Top of Material for this task
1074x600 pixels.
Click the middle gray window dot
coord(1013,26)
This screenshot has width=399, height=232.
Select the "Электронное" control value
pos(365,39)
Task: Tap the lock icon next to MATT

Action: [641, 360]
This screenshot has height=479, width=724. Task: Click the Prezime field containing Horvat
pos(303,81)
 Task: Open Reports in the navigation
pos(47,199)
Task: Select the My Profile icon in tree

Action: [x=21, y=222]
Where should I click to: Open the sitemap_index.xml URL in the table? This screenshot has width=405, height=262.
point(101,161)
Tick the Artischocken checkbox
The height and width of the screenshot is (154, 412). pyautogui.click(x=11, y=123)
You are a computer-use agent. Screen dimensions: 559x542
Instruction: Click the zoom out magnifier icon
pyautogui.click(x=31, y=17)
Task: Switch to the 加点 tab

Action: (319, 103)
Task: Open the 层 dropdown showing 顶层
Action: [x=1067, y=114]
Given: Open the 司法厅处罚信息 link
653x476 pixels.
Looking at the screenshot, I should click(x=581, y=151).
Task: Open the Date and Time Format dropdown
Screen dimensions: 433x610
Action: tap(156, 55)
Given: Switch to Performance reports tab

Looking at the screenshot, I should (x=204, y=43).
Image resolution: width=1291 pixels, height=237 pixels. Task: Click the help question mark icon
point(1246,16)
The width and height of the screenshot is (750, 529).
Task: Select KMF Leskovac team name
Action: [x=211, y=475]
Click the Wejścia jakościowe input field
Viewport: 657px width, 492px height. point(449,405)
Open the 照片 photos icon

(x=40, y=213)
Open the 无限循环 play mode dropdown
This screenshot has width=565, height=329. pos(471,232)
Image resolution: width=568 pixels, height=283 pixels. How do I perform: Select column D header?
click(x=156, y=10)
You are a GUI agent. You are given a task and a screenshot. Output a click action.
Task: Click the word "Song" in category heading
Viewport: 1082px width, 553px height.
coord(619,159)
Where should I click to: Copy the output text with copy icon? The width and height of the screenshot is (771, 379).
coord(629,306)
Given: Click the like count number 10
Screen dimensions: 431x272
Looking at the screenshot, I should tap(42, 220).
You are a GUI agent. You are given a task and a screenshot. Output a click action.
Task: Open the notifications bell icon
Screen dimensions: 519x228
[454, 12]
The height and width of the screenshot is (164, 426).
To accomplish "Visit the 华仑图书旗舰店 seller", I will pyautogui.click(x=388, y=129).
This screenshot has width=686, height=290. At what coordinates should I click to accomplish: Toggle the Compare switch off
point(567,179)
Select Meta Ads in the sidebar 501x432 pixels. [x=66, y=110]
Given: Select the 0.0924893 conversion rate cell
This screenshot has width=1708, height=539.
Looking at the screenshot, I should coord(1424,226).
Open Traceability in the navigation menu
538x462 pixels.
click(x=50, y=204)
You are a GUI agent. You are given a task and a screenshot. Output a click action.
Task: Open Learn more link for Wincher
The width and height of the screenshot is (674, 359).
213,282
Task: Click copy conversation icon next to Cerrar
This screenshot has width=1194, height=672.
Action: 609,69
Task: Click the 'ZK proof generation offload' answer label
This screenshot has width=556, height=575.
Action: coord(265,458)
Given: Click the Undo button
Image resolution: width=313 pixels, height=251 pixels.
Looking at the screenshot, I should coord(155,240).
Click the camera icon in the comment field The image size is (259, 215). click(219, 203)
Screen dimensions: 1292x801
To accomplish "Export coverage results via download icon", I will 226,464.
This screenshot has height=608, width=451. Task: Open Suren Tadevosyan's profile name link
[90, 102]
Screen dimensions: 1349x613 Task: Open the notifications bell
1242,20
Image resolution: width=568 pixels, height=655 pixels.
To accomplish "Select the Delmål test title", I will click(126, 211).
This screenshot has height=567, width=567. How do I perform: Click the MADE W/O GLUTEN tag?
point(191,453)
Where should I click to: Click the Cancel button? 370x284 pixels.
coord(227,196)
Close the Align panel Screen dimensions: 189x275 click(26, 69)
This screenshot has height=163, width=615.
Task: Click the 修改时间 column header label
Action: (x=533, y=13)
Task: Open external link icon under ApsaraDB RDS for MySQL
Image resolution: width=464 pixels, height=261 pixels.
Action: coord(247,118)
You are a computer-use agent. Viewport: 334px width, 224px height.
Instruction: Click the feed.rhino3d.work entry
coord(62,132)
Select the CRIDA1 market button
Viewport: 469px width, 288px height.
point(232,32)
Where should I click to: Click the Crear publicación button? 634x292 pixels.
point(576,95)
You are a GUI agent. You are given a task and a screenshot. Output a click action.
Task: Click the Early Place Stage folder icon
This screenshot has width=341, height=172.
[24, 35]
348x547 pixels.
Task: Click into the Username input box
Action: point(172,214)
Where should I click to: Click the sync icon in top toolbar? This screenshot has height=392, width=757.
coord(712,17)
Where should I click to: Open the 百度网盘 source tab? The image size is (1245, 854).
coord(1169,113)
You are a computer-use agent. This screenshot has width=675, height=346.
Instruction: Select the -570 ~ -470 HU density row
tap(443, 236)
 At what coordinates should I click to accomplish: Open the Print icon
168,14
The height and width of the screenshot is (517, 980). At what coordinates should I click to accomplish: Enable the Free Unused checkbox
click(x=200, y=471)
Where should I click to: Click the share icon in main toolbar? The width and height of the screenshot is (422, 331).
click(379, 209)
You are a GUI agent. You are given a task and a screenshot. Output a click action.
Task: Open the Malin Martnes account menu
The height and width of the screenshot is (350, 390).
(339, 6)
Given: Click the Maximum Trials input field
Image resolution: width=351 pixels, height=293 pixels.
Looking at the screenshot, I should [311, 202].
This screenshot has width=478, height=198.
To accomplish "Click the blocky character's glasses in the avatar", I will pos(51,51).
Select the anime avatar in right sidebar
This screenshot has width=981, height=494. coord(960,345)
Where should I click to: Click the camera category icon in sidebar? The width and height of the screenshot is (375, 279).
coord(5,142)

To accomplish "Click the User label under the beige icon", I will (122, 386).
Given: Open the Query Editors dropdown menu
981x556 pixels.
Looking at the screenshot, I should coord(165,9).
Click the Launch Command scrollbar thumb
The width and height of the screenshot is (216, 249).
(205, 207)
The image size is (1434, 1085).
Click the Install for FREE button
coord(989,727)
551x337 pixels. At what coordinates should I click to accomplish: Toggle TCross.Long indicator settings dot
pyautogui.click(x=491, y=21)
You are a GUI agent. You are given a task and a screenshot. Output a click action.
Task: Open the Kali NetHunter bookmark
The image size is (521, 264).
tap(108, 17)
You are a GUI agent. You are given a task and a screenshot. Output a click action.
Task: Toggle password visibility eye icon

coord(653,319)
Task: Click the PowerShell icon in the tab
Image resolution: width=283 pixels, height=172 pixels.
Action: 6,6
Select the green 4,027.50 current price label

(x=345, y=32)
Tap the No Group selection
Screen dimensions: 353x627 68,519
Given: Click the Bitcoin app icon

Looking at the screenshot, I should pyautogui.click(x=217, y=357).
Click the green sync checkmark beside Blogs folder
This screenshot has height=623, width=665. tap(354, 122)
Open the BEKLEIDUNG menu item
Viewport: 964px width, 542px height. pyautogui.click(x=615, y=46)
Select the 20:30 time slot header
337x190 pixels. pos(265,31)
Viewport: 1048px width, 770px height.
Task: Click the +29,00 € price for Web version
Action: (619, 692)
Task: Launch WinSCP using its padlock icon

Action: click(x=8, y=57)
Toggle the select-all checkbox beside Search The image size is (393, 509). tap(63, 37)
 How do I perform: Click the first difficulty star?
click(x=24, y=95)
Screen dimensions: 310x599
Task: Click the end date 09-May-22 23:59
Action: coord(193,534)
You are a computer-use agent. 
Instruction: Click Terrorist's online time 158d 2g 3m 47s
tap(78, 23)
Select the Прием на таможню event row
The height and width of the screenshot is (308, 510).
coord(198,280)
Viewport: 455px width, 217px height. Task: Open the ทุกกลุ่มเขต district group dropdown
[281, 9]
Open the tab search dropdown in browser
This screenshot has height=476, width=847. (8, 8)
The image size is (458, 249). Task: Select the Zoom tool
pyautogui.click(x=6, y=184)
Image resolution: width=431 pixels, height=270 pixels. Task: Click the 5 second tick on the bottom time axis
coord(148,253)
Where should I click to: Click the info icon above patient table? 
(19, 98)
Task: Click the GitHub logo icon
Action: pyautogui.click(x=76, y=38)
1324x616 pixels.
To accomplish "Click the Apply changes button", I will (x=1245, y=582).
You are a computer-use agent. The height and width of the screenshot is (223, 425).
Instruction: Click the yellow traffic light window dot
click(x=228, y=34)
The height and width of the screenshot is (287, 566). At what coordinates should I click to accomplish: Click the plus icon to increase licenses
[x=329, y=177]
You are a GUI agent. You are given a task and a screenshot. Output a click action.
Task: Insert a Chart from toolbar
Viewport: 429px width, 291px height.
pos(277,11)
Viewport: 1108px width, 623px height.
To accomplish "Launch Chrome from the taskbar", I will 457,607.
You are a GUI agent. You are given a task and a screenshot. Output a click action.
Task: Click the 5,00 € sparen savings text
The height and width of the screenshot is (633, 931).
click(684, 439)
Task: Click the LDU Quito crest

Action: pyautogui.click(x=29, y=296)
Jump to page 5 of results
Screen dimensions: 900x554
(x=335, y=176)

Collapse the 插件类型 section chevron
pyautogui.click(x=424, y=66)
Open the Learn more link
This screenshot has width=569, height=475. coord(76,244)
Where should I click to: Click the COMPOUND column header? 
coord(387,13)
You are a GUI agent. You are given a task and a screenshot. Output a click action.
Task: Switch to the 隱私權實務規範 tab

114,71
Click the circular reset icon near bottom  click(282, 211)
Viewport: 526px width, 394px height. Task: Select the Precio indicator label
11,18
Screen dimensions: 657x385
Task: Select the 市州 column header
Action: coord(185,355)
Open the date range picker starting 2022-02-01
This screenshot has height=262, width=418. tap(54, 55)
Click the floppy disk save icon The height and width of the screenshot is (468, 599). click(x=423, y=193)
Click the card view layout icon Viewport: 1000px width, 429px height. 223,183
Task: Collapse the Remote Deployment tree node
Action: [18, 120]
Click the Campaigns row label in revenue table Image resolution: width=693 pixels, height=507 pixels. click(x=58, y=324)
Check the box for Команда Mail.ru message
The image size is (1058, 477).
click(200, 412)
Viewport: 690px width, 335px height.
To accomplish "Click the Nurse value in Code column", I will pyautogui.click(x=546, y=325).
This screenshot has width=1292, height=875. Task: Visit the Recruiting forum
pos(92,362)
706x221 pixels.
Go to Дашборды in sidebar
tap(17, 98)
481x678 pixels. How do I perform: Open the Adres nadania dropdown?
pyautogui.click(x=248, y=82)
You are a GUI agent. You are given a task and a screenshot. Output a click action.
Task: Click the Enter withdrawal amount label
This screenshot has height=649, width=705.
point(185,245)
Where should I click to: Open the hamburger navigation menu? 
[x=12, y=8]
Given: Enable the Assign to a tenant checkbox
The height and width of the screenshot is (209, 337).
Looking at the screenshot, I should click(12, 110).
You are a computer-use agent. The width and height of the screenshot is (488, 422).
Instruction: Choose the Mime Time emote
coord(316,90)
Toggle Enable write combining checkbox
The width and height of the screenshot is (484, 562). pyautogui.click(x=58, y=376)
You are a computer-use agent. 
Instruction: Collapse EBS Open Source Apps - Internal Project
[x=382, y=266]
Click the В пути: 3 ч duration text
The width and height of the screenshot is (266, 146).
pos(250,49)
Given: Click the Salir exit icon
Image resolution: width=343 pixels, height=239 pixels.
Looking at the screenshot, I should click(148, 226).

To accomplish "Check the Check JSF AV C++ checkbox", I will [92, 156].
Bottom of Material for this task
[Task details] Only lines with the word "results" belong in the answer; copy each of them from the material above.

[Solution for this task]
To accomplish "Export coverage results via download icon", I will 226,464.
Jump to page 5 of results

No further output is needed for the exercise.